Results of this study confirmed and extended observations of impaired emotional functioning in ALCs. Neuroimaging evidence showed deficient activation of the amygdala and hippocampus during cognitive tasks using emotional face expressions. Whereas in NC subjects, stronger activation was observed to faces with positive and negative, as compared to neutral emotional expressions, the activation to emotional faces was significantly blunted in the ALC subjects. The emotion-induced deficiency in limbic activation in alcoholics is consistent with clinical evidence of their interpersonal difficulties and could be a contributing factor to adverse repercussions in social interactions for this population. This finding is in agreement with studies showing amygdala hypoactivity in psychopathy (Blair, 2008) and also in individuals with family history of alcoholism, particularly those with more disinhibited traits (Glahn et al., 2007). Thus, amygdala hypoactivity may underlie the emotional dysfunction in chronic alcoholics, which may precede alcohol abuse and may be a part of the wide array of behavioral problems including disinhibition and disregard for social norms (Goldstein et al., 2007).

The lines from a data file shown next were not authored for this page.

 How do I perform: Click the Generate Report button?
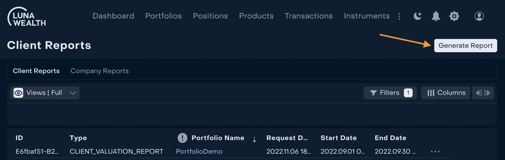[465, 46]
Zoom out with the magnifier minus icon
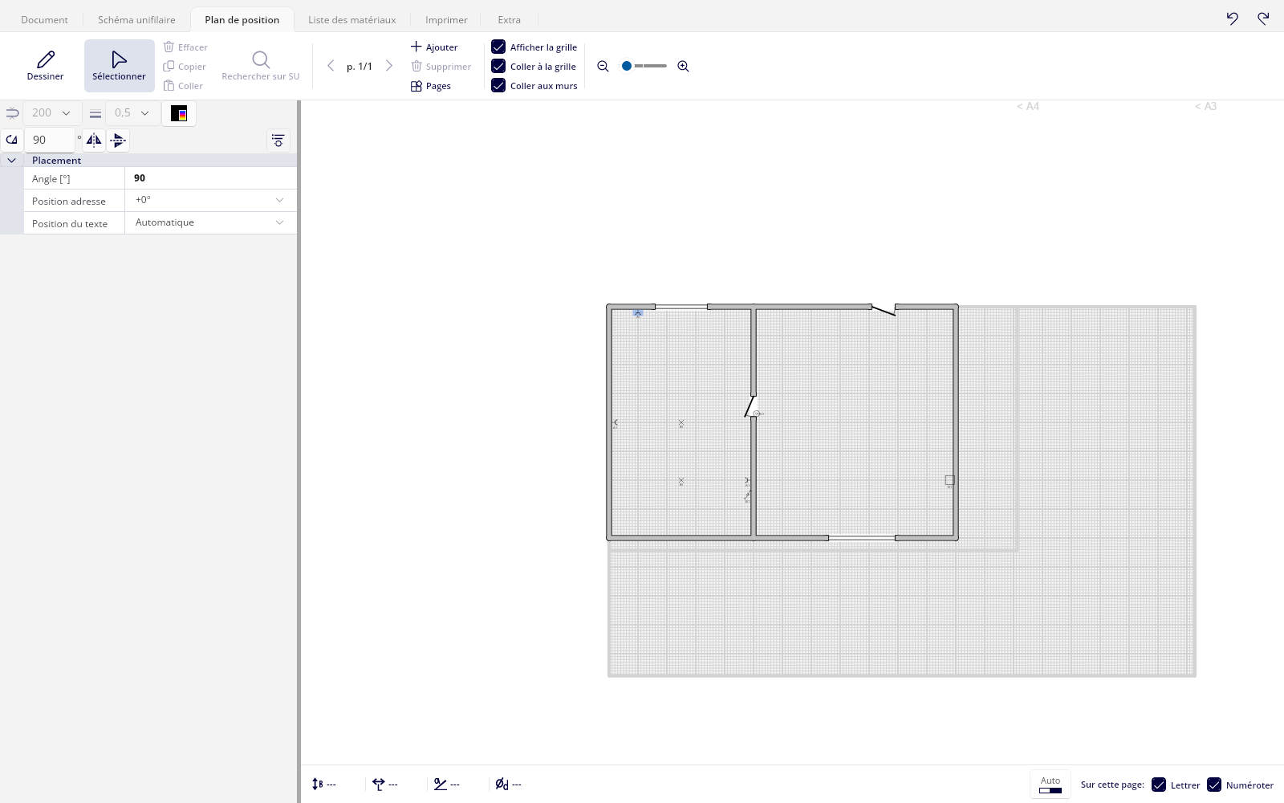This screenshot has width=1284, height=803. tap(603, 67)
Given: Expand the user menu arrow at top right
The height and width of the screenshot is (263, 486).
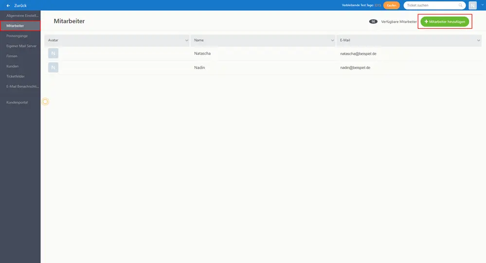Looking at the screenshot, I should point(482,5).
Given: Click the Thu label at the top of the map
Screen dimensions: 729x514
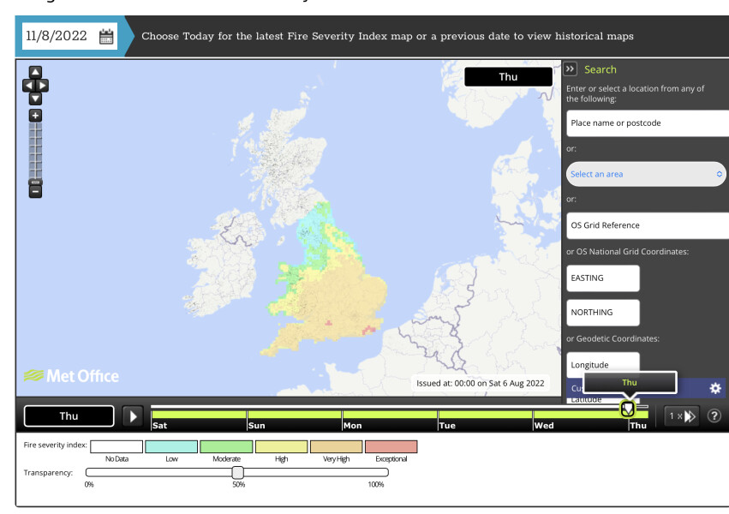Looking at the screenshot, I should 508,76.
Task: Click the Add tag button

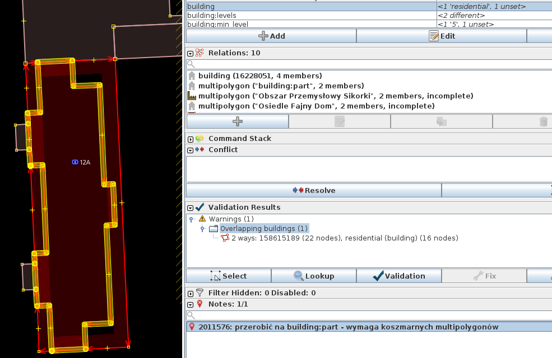Action: [x=271, y=36]
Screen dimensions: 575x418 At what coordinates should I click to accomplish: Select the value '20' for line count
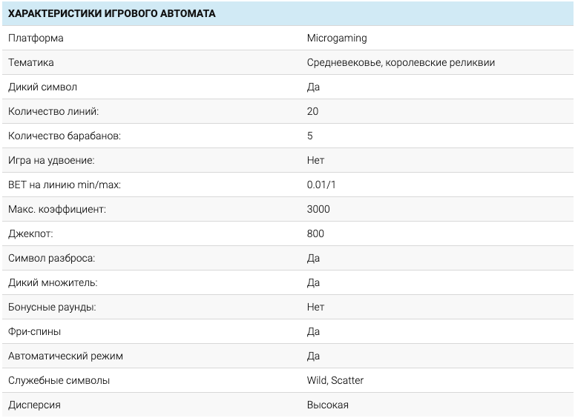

The ALC participants were impaired on the intelligence-appraisal task, possibly due to their dampened amygdala activity. However, amygdala hypoactivity was correlated with a synchronous increase in prefrontal activity on the conditions on which the ALC group showed behavioral deficits, suggesting compensatory engagement of the prefrontal regions. This pattern of inversely related activity in the amygdala and prefrontal cortex is consistent with the evidence obtained from healthy participants in studies using emotional reappraisal or suppression paradigms. This compensatory prefrontal engagement may underlie a coping strategy that alcoholic individuals assume when faced with emotionally or socially challenging situations.

ACKNOWLEDGMENTS

This research was supported by funds from the National Institute on Alcohol Abuse and Alcoholism (NIAAA), grants R01-AA07112 and K05-AA00219, and Medical Research Service of the US Department of Veterans Affairs to Dr. Marlene Oscar-Berman; NIAAA K01-AA13402, R01-AA016624, and Alcoholic Beverage Medical Research Foundation to Dr. Ksenija Marinkovic, by P41RR14075, and MIND Institute. We thank Diane Merritt for recruitment assistance and Sheeva Azma and Susan Mosher for help with data collection and analysis.